### GIVEN PROBLEM
Can you retype every line of the entries below word for word, leaving the pictures out of your answer?

### RECORD SET
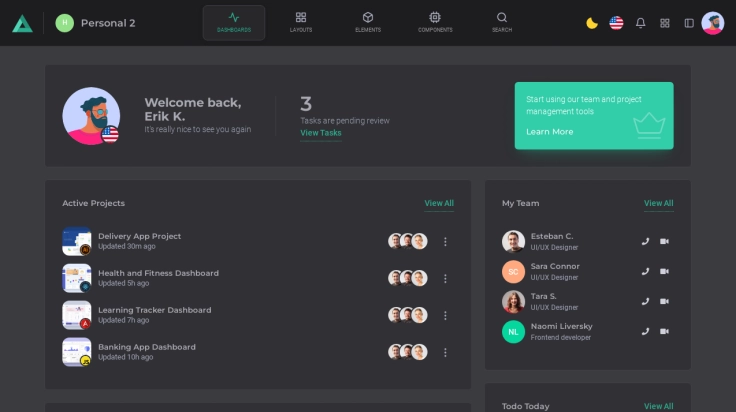The image size is (736, 412).
Task: Click the Search icon in navigation
Action: point(502,22)
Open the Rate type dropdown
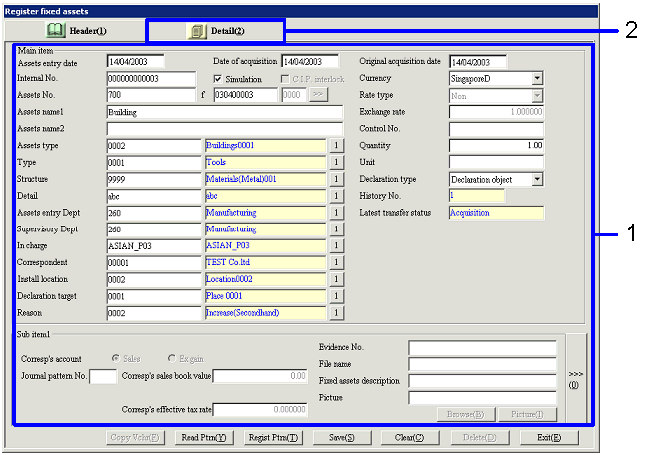 click(x=537, y=95)
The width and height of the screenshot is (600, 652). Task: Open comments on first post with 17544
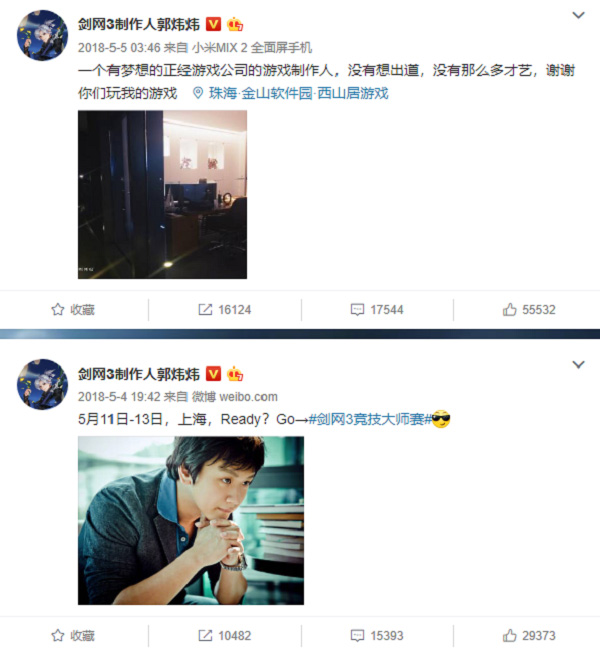377,310
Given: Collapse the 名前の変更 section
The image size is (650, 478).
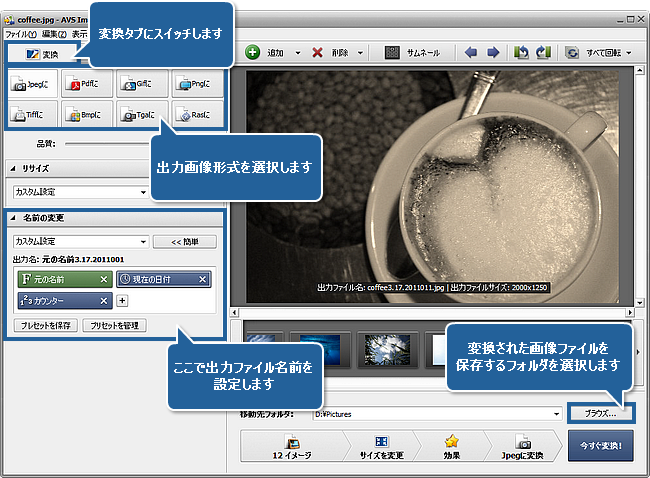Looking at the screenshot, I should (x=12, y=218).
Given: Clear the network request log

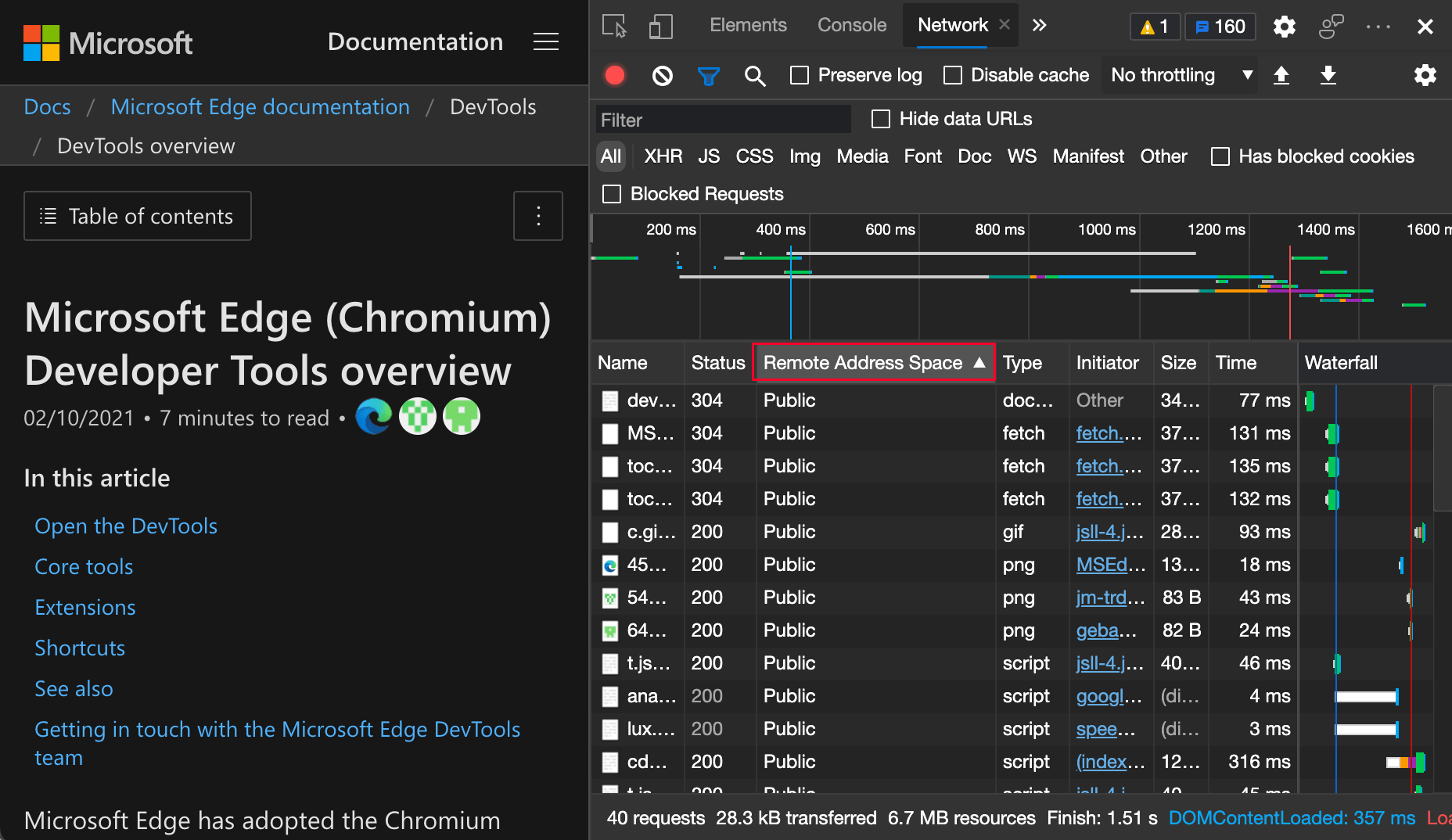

### EXERCISE RESULT
The image size is (736, 412).
Task: Click the Search icon in navigation
Action: point(502,22)
Open the Rate type dropdown
 click(x=537, y=95)
The width and height of the screenshot is (600, 652). Task: Open comments on first post with 17544
377,310
Given: Collapse the 名前の変更 section
The image size is (650, 478).
Looking at the screenshot, I should (x=12, y=218).
Given: Clear the network request log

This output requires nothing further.